## Exercise brief
Write the data below out in full, exactly as it stands.

## Entries supplied

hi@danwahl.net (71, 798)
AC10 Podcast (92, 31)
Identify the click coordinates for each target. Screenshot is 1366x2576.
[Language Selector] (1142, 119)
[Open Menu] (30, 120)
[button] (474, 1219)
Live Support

## Answer to this exercise
hi@danwahl.net (71, 798)
AC10 Podcast (92, 31)
Identify the click coordinates for each target. Screenshot is 1366x2576.
[Language Selector] (1142, 119)
[Open Menu] (30, 120)
[button] (474, 1219)
Live Support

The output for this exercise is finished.